[WHAT YOU NEED TO DO]: Give again, word for word, every line in the entries below from the line with "This screenshot has" up to and including the line with "Image resolution: width=624", and no other line.

[RECORDS FOR THE TASK]:
+ + +

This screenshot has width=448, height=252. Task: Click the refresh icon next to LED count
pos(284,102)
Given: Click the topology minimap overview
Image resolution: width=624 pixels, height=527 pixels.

+ + +

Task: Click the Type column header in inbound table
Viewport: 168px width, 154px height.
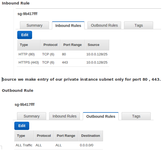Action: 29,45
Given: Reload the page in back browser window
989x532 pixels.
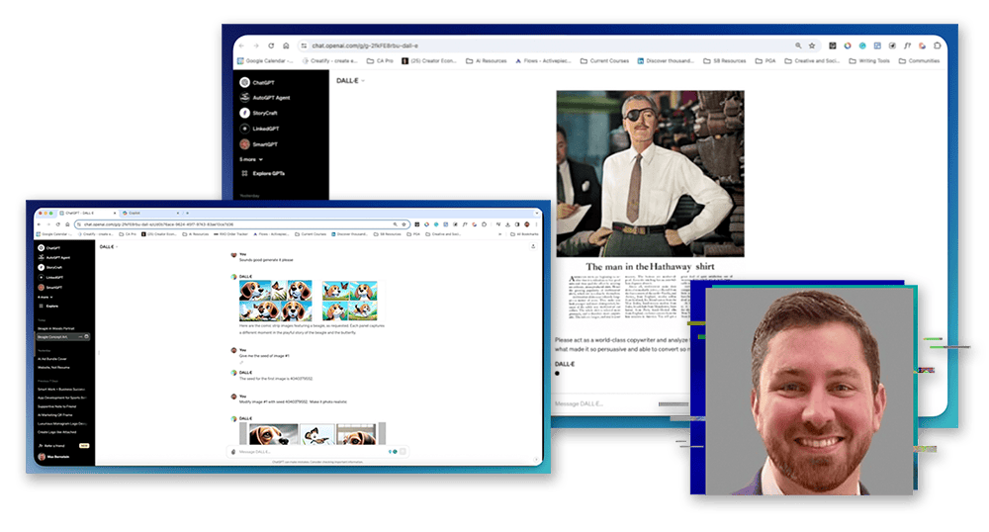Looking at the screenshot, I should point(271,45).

+ + +

[ANSWER BELOW]:
This screenshot has width=448, height=252. Task: Click the refresh icon next to LED count
pos(284,102)
Given: Click the topology minimap overview
Image resolution: width=624 pixels, height=527 pixels.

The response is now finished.